With the above sound reproducing system, for optimum sound reproduction over a wide frequency range including the lower frequency range, it becomes necessary to increase the volume of the speaker cabinet constituting the speaker device or to increase the area of the diaphragm of the speaker unit. If the cabinet volume or diaphragm area is increased, the size of the apparatus increases.

On the other hand, with a sound reproducing system in which the size of the apparatus is increased to enable sound reproduction over a wide frequency range, it may be occasionally impossible to effect sound reproduction at a sufficient sound pressure in view of the inconveniences to the neighbors under the straitened or congested housing circumstances.

OBJECT AND SUMMARY OF THE INVENTION

In view of the foregoing, it is a principal object of the present invention to provide an electro-acoustic transducer which, when arranged as a headphone device or an earphone device, does not give rise to oppressed feeling or a feeling as if the sound source were within the user's head.

It is another object of the present invention to provide a sound reproducing system which is capable of satisfactorily reproducing the sound over a wide frequency range including the low frequency range without unnecessary increasing the size of the system or inconvenience to the neighbors.

In accordance with the present invention, there is provided an electro-acoustic transducer comprising an electro-acoustic transducer accommodated in a cabinet, and a sound guide tube for conducting the sound from the electro-acoustic transducer unit out of said cabinet, said sound guide tube having at least the sound radiating end with a diameter smaller than the external acoustic meatus to allow said sound radiating end to be introduced into the external auditory meatus.

In accordance with the present invention, there is also provided a sound reproducing system comprising a sound reproducing apparatus supplied with acoustic signals, and an electro-acoustic transducer including an electro-acoustic transducer unit accommodate in a cabinet, and a sound guide tube for conducting the sound from the electro-acoustic transducer unit out of said cabinet, said sound guide tube having at least the sound radiating end with a diameter smaller than the external auditory meatus to permit said sound radiating end to be introduced into the external auditory meatus, said electroacoustic transducer being adapted for reproducing at least the low-frequency component of the acoustic signal of the frequency range reproduced by said sound reproducing apparatus.

————

### Exercise requirements:
Please continue the transducer patent excerpt from its last sentence onward. The rows have no connection to the transducer patent excerpt.

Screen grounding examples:
————

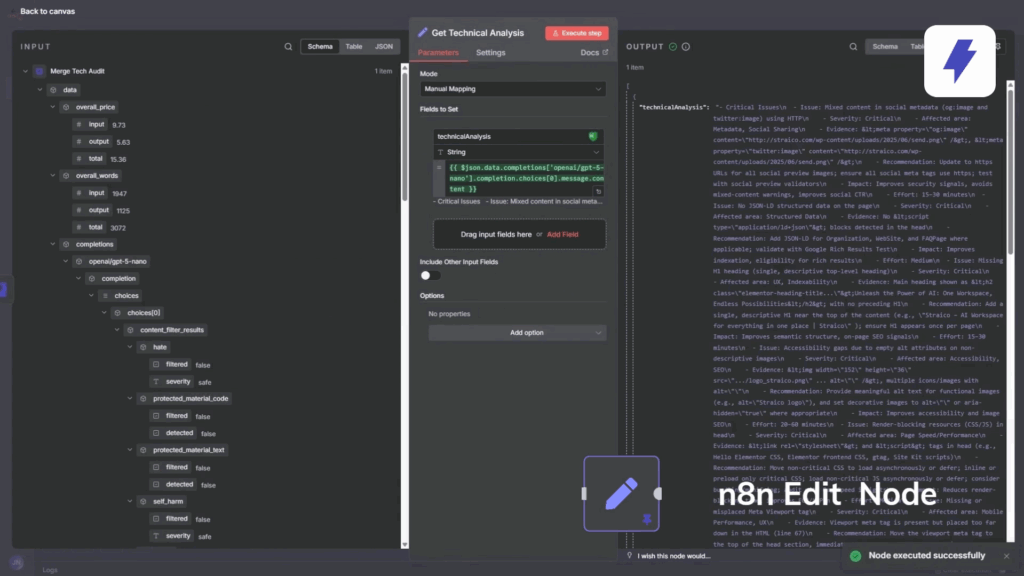The image size is (1024, 576).
Task: Switch INPUT view to JSON tab
Action: click(384, 47)
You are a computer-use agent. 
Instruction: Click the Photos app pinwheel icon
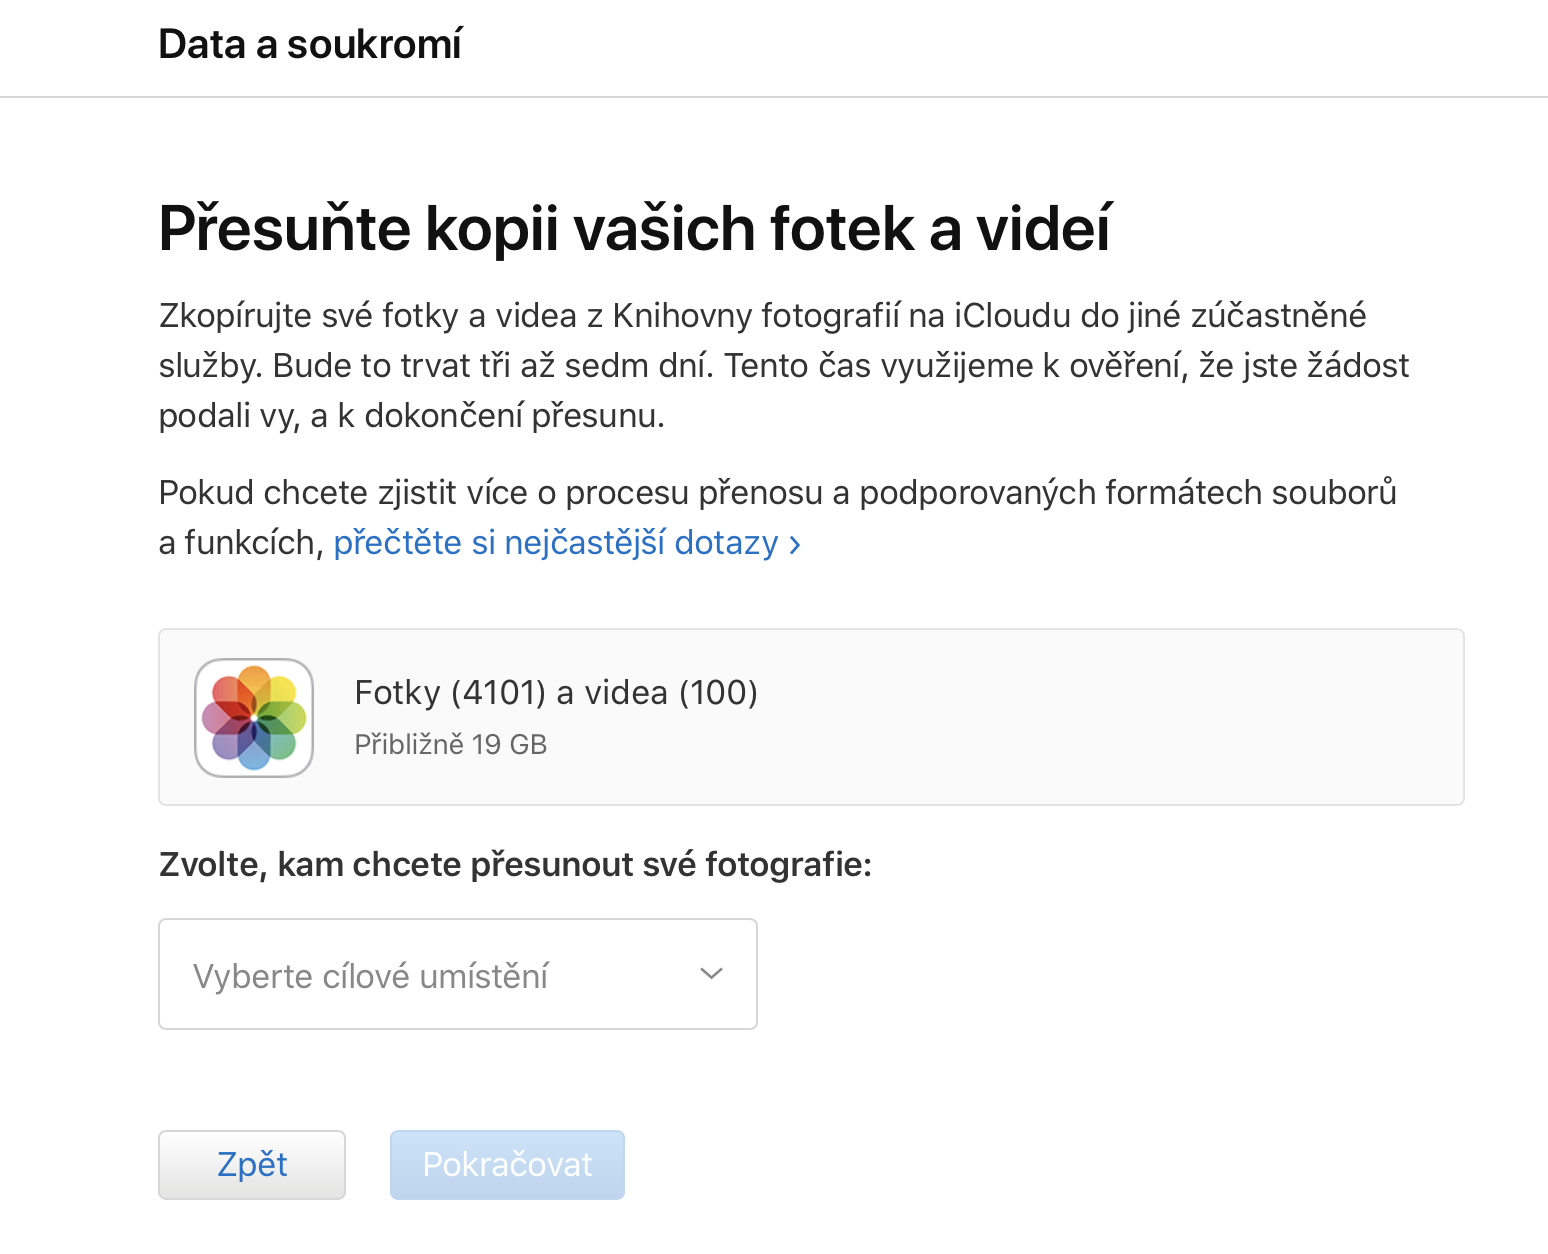tap(254, 718)
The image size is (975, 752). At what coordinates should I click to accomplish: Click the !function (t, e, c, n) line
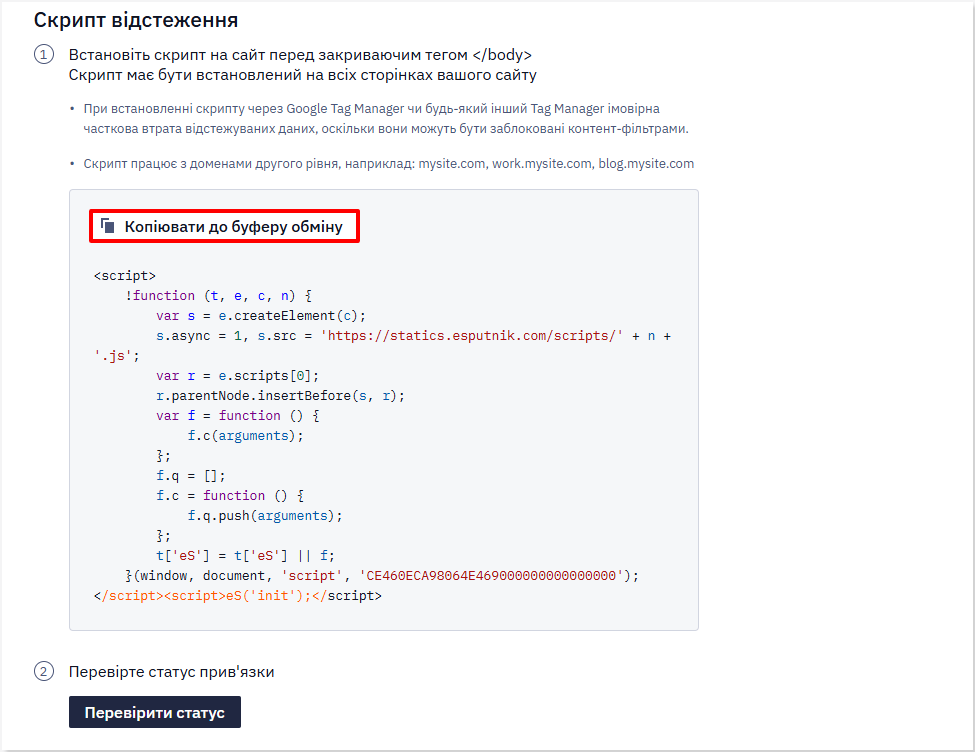218,295
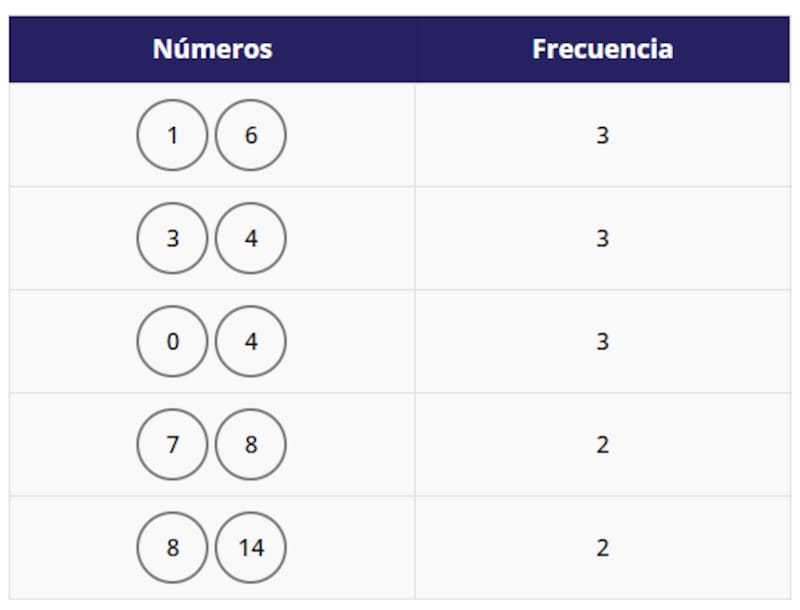The image size is (800, 610).
Task: Click the Números column header
Action: point(212,49)
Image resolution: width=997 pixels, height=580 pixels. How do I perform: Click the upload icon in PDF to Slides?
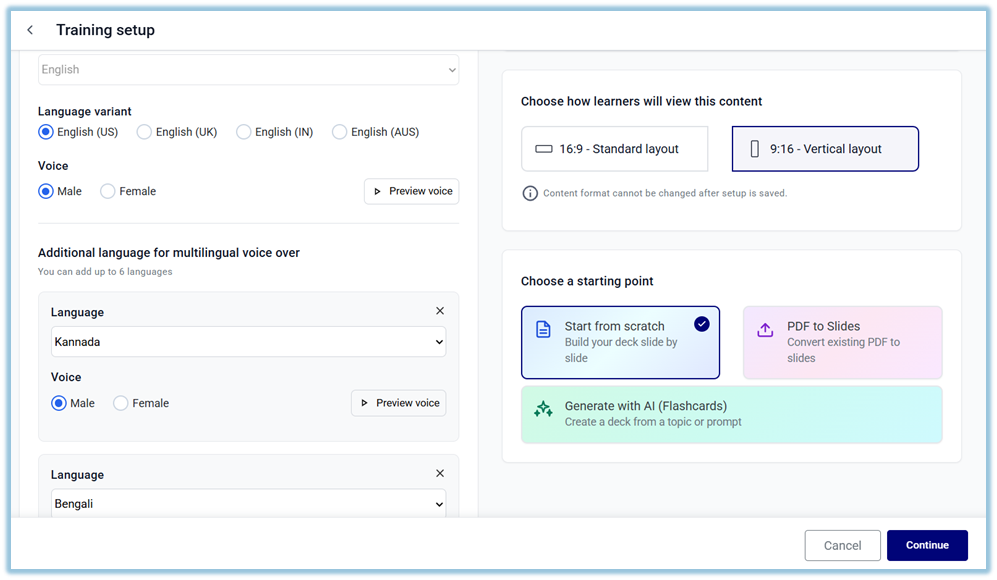[x=765, y=330]
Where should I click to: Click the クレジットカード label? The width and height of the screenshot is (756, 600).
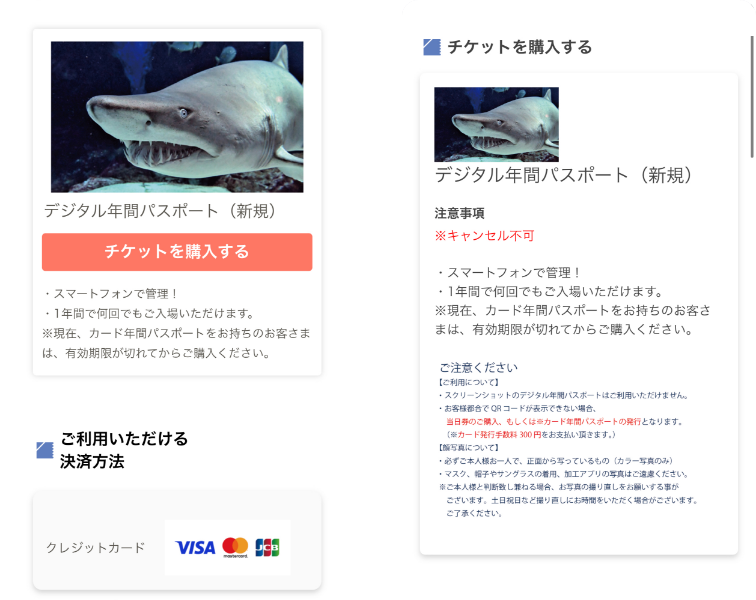point(95,548)
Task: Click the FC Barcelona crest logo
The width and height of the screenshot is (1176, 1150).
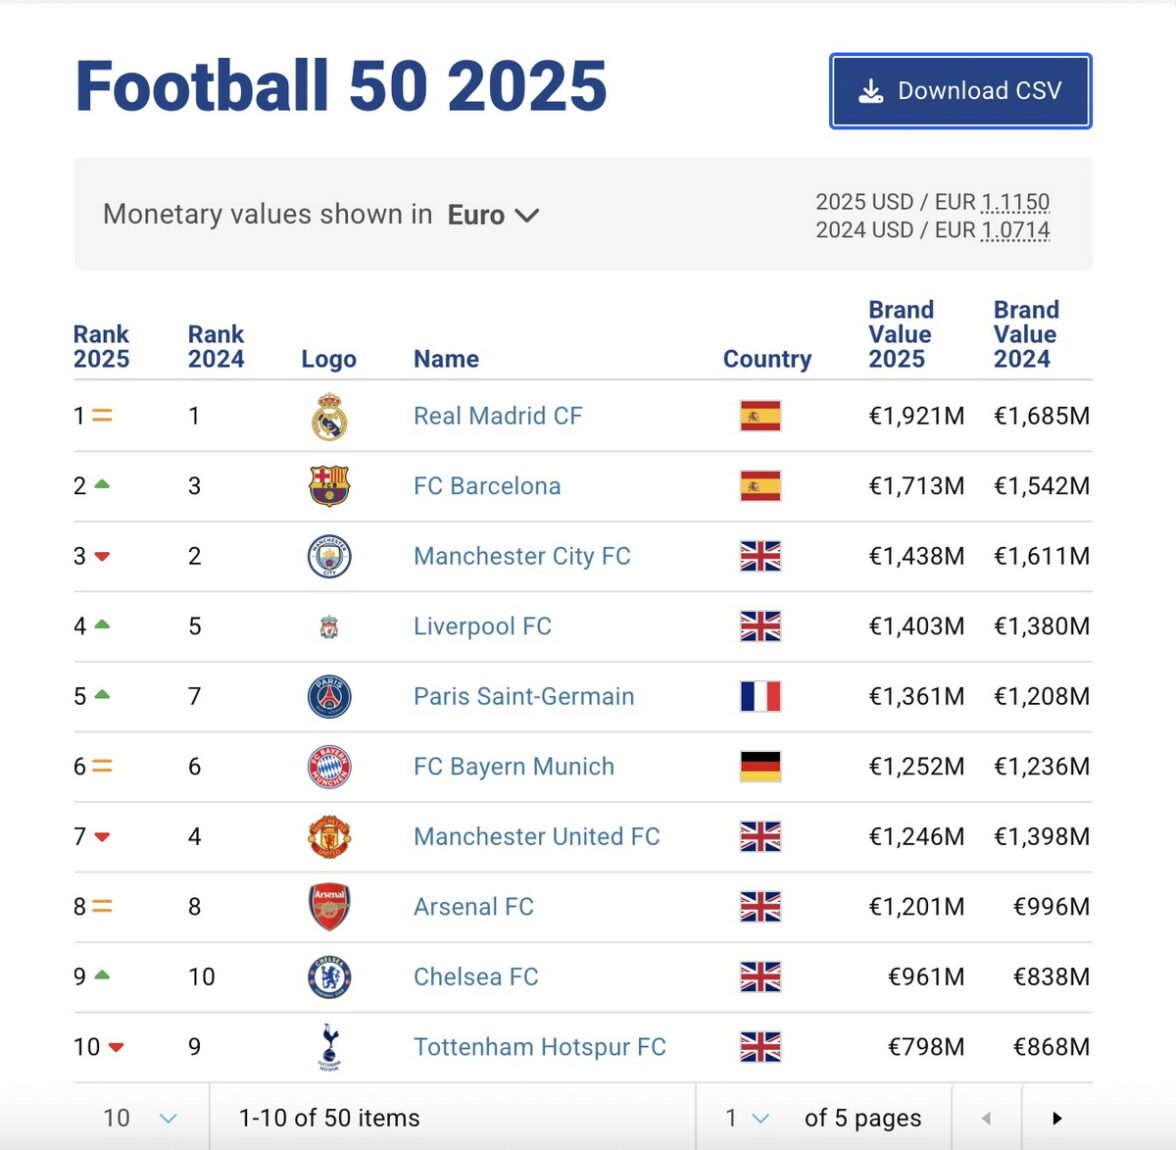Action: pos(329,486)
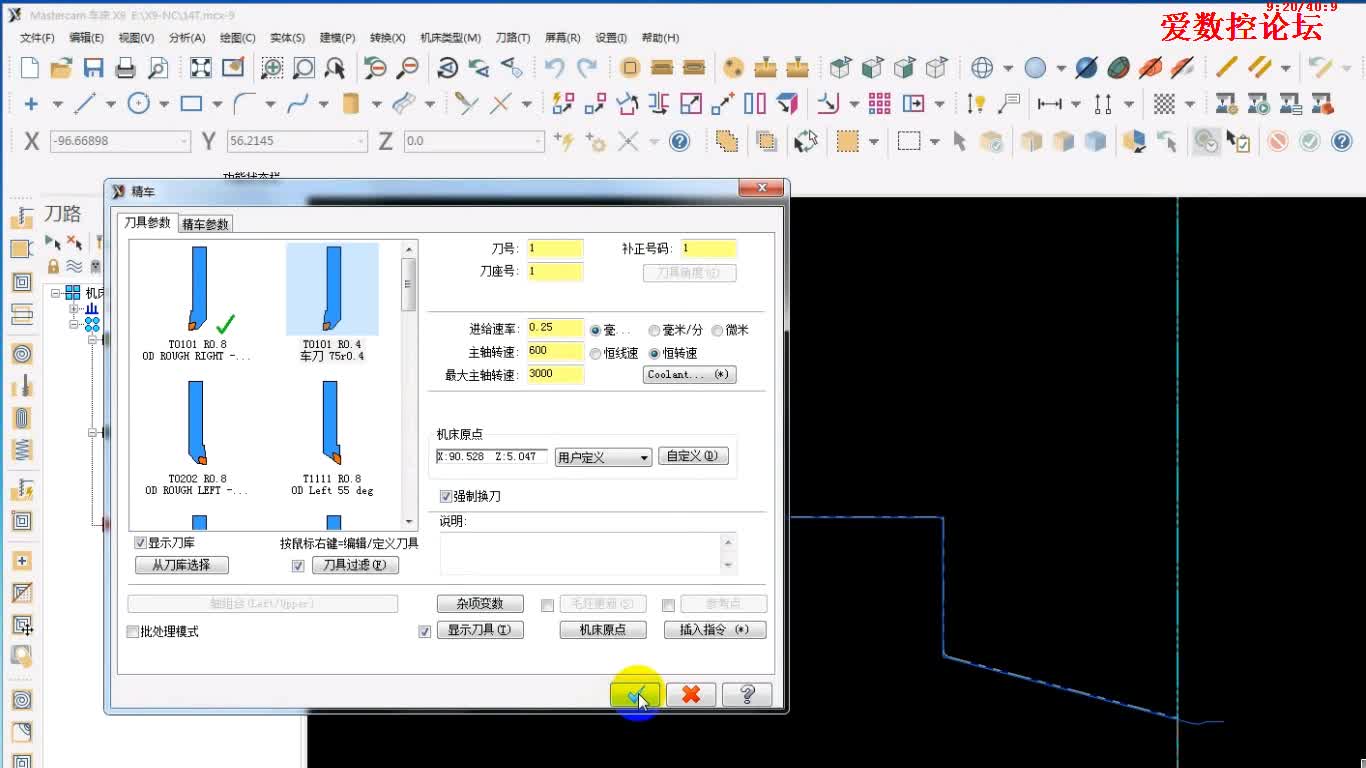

————

### Final answer:
With the electro-acoustic transducer of the present invention, the sound guide tube adapted for conducting the sound radiated from the electro-acoustic transducer unit accommodated in the cabinet towards the outside of the cabinet has at least its sound radiating end with a diameter smaller than the external auditory meatus so that the sound radiating end may be inserted into the external auditory meatus. Thus the sound may be conducted into the inside of the external auditory meatus without stopping the external auditory meatus.

The sound reproducing system according to the present invention is so arranged and conducted that the sound may be reproduced by the sound reproducing apparatus adapted for being supplied with acoustic signals and for converting the acoustic signals into sound for reproduction thereof, and that the electro-acoustic transducer adapted for converting at least the low-frequency component of the acoustic signals supplied to said sound reproducing apparatus conducts the sound radiated from the electro-acoustic transducer unit accommodated in the cabinet towards the outside of the unit, while radiating the sound into the external acoustic meatus by way of a sound guide tube having at least its sound radiating end with a diameter smaller than the external auditory meatus to permit the sound radiating end to be inserted into the external auditory meatus without stopping the external auditory meatus. In this manner, both the sound reproduced by the sound reproducing apparatus and the sound reproduced by the electro-acoustic transducer unit of the electro-acoustic transducer may be heard simultaneously.

BRIEF DESCRIPTION OF THE DRAWINGS

FIG. 1 is a diagrammatic cross-sectional view showing the construction of the electro-acoustic transducer of the present invention.

FIG. 2 is an equivalent acoustic circuit diagram showing acoustic characteristics of the electro-acoustic transducer.

FIG. 3 is a chart showing frequency characteristics of the reproduced sound of the electro-acoustic transducer.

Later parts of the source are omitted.